Tom Lane wrote:
> Oliver Elphick <olly@lfix.co.uk> writes:
> > On Mon, 2004-05-31 at 19:55, Tom Lane wrote:
> >> I can't duplicate that here. It looks to me like the probable
> >> explanation is a broken or incompatible version of strerror_r() on your
> >> machine. Does the failure go away if you build without thread-safety?
>
> > Yes it does.
> > I'll see if I can run with a debugging libc and find it.
>
> First you might want to check which flavor of strerror_r() your platform
> has --- does it return int or char* ? The Linux man page for
> strerror_r() says
>
> strerror_r() with prototype as given above is specified by SUSv3, and
> was in use under Digital Unix and HP Unix. An incompatible function,
> with prototype
>
> char *strerror_r(int errnum, char *buf, size_t n);
>
> is a GNU extension used by glibc (since 2.0), and must be regarded as
> obsolete in view of SUSv3. The GNU version may, but need not, use the
> user-supplied buffer.

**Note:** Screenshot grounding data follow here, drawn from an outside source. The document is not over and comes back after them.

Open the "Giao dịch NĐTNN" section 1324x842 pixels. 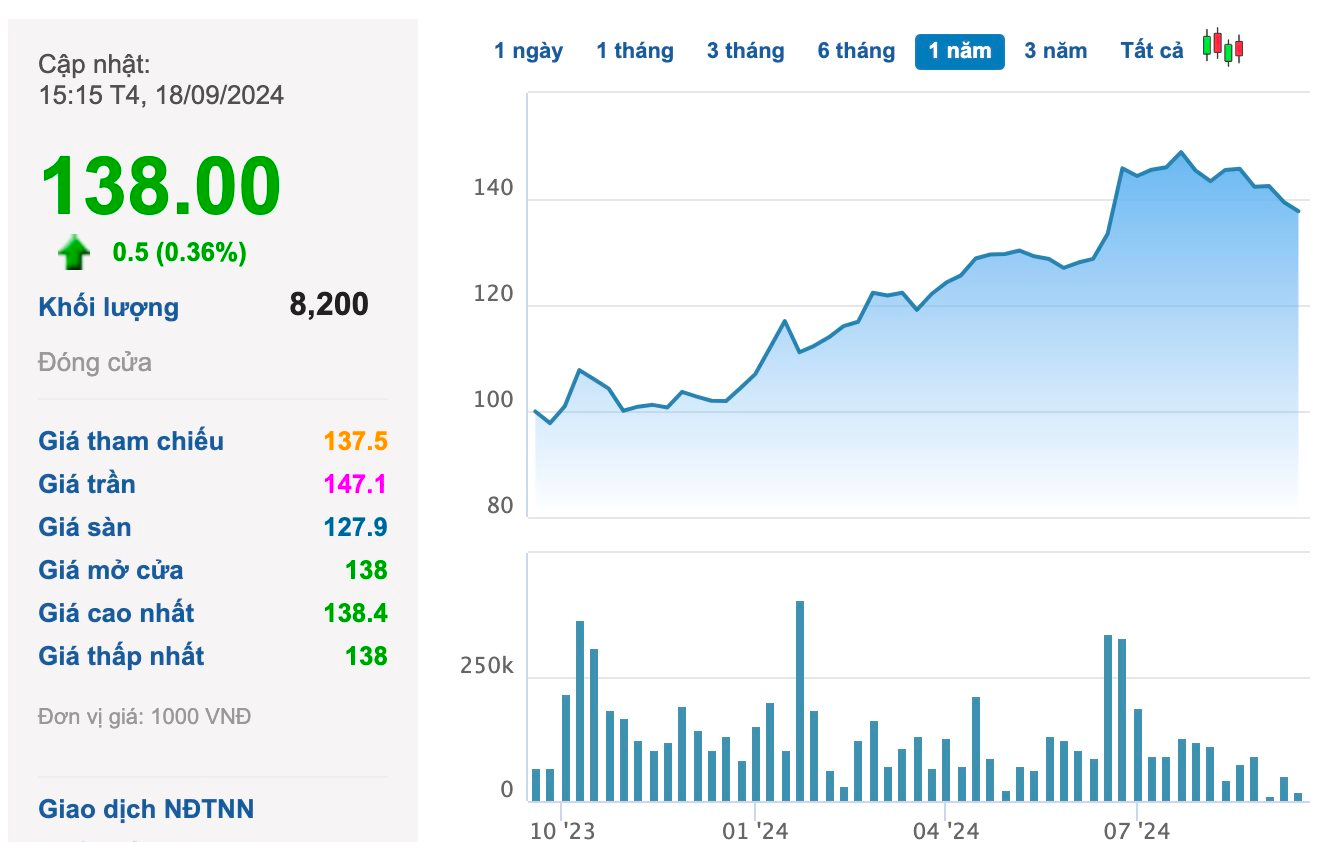(146, 808)
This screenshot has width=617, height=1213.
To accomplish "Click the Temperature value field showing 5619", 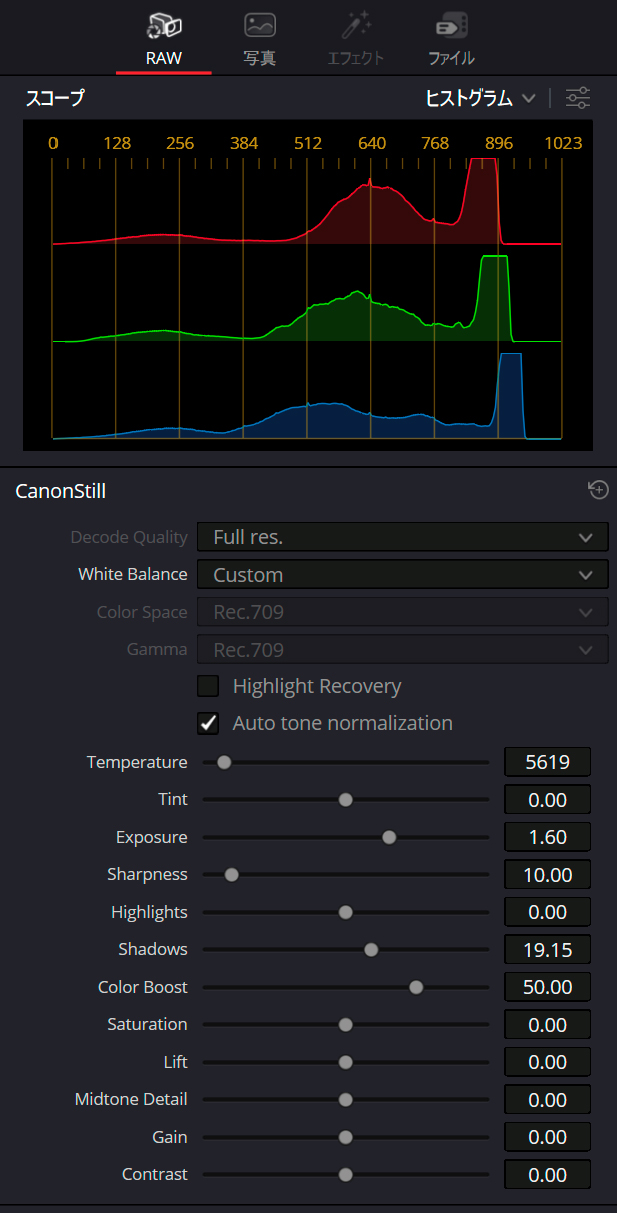I will coord(547,762).
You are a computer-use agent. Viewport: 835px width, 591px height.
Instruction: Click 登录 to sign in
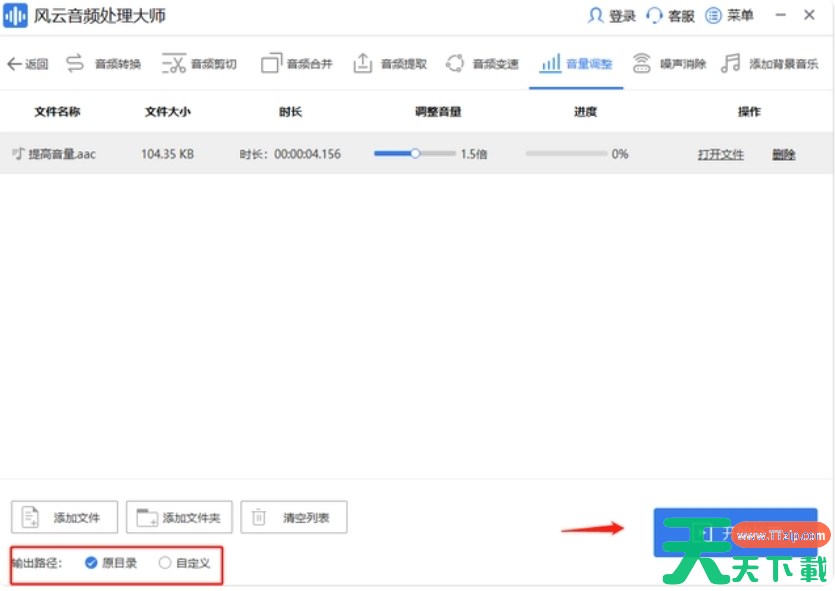click(x=613, y=16)
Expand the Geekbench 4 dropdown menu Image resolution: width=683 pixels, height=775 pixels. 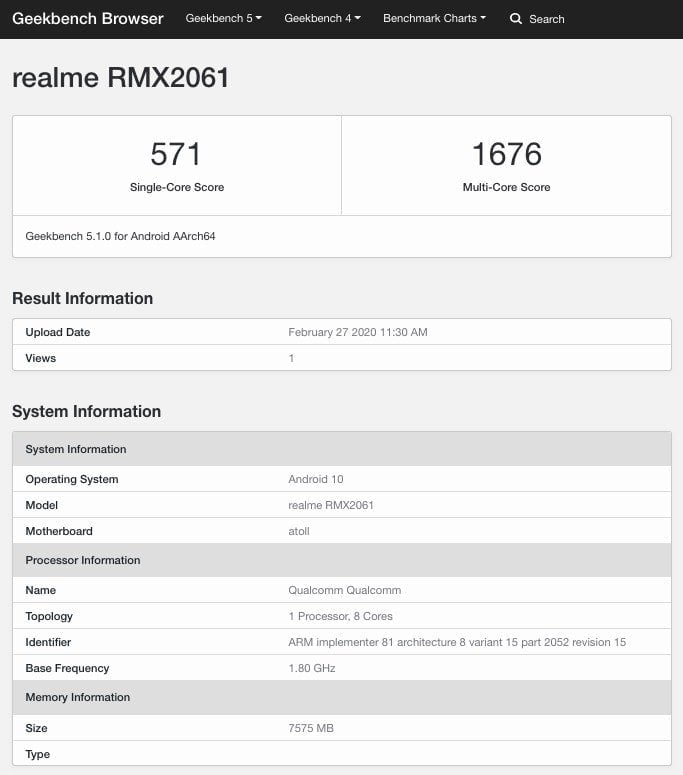322,19
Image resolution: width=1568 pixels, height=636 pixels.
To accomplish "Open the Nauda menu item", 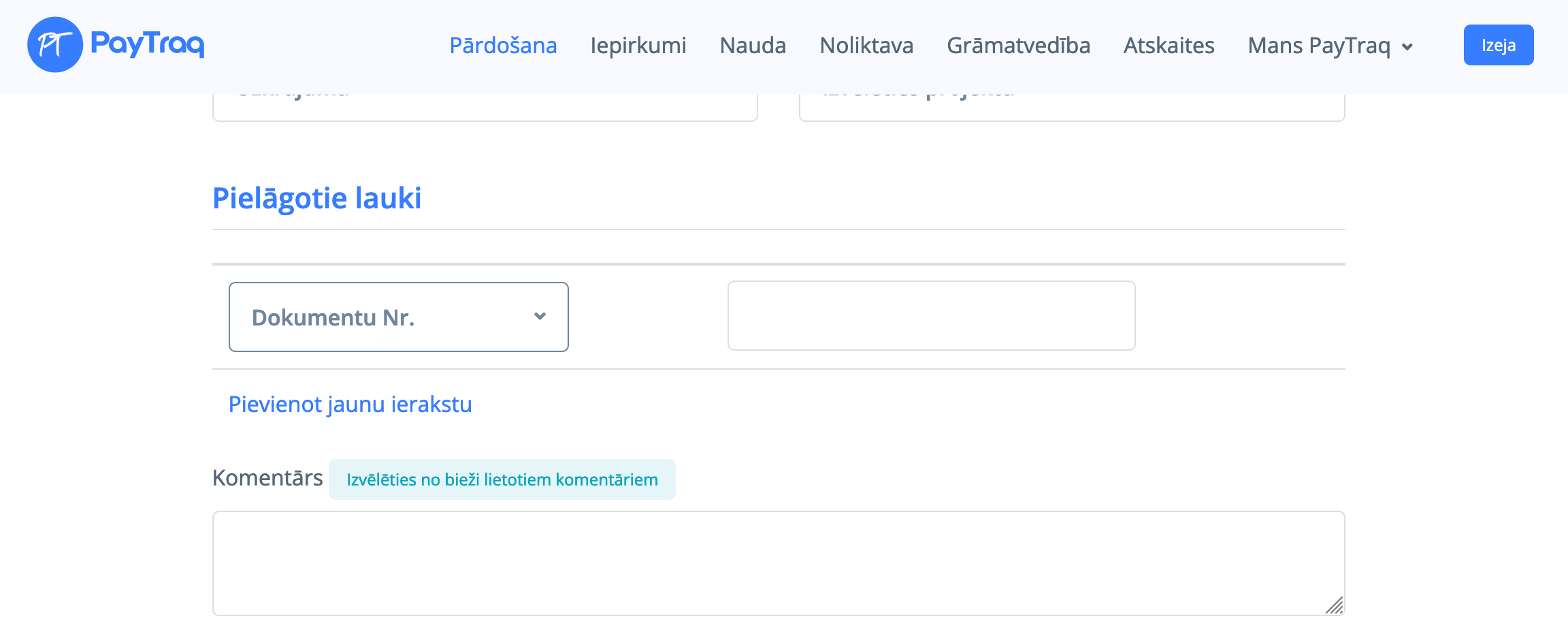I will [753, 46].
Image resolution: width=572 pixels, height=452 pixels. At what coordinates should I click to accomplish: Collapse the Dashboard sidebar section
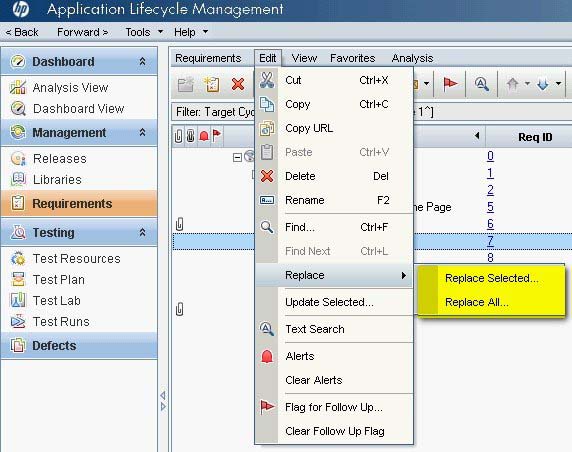[143, 61]
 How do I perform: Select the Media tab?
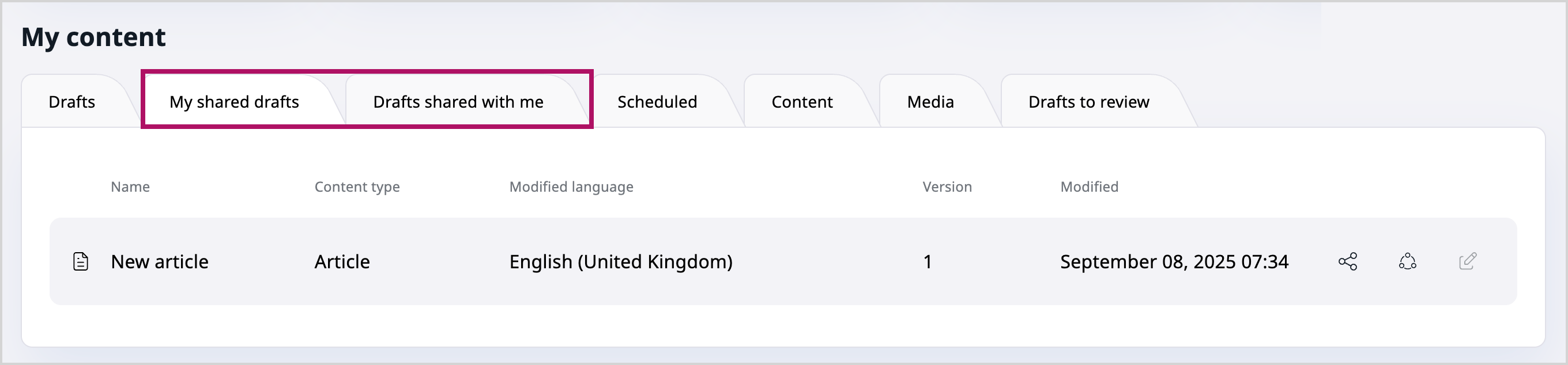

If it does, the result may be truncated in case
> the supplied buffer is too small. The result is always NUL-terminated.
>
> The code we have appears to assume that the result will always be placed
> in the user-supplied buffer, which is apparently NOT what the glibc
> version does.
What does "may, but need not, use the user-supplied buffer" supposed to
mean in practical terms. How do they expect us to use it?